A moult is where new feathers come through with a covering over them, they are pin feathers. Then the old feathers start to fall out, and the new feathers are there already, so they kind of get a new body of feathers. You will also notice feathers in the cage!


----------



## xxxSpikexxx (Jul 30, 2007)

To check for mites you put a white cover over their cage at night and check it in the morning to check for mites little spots on the cover. Here is a link about molting http://www.cockatiels.org/articles/care/molting.html Hope this helps


----------



## Tike2 (Jun 16, 2008)

Thanks for the replys... I don't think it is mites. I think it is a mild molt or may get worse. From what I have been reading that is what it seems to be. He is hanging out in his cage again today... not sick, playing with his Tiki Hut... seems to be his bestest friend...  I am so thinking of getting another....


----------



## Plukie (Aug 26, 2007)

Getting another tiel..........or hut??? 

I'm wide awake now....well, ish, I'm almost ready for bed again now. lol. I don't know what made me even mention mites this morning. It's just a moult, my two are both starting, there are quite a few feathers falling out of them. lol


----------



## Tike2 (Jun 16, 2008)

Another tiel!!!! Seems its just the natural thing to do... Right?????


----------



## Bea (Jul 26, 2007)

Another tiel is always the natural thing to do after tiel #1 has wormed their way into your heart.


----------



## Tike2 (Jun 16, 2008)

LOL.... I guess so... just like when I got my Bandit, 2 months later I got Buffie... just couldn't have one.... so I guess another tiel would be in order. There is plenty of room in the cage for another. So wouldn't have to do another set up.  And I am so in love with the Tiker.... he is so darn cute...


----------



## Plukie (Aug 26, 2007)

Bea said:


> Another tiel is always the natural thing to do after tiel #1 has wormed their way into your heart.
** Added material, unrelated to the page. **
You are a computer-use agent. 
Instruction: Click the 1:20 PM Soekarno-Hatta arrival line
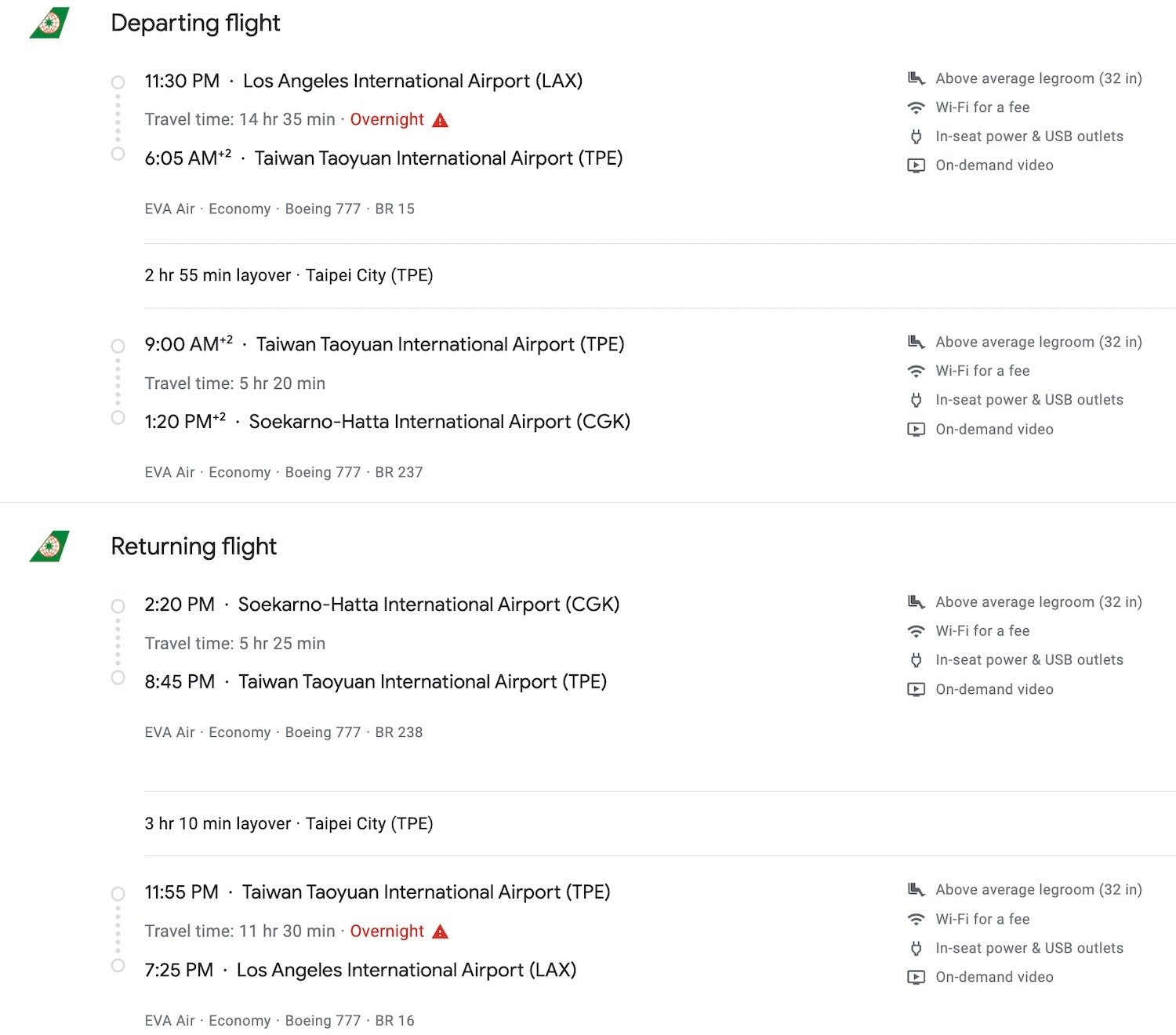[387, 421]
That's exactly what happens. You get one tiel, they become your best friend and they make you love them so much that you would do anything for them.......then wham, they somehow make you think that you really have to get them a friend. Clever little critters ain't they?


----------



## Tike2 (Jun 16, 2008)

Yup..they are... to clever!!!! Guess I just feel bad for Tiki being alone while I am at work. And yet, he has adjusted to my schedule quite well, so then I get another and have to go thro the same thing all over again.... Real smart thinking on my part!!!


----------



## Birdie21 (May 24, 2008)

According to my bird vet, he thinks their skin itches a little when they are molting or growing feathers. It would me.  Could they be feeling them grow? Feathers seem to grow so fast.


----------



## Blaze9 (Aug 6, 2008)

My dad went out a few days ago and he felt like buying stuff for my bird. He bought vitamins, a mirror, and this special food, which stops/controls molting and helps keep feathers healthy. I see little differences, but its only been a few days.

~Blaze


----------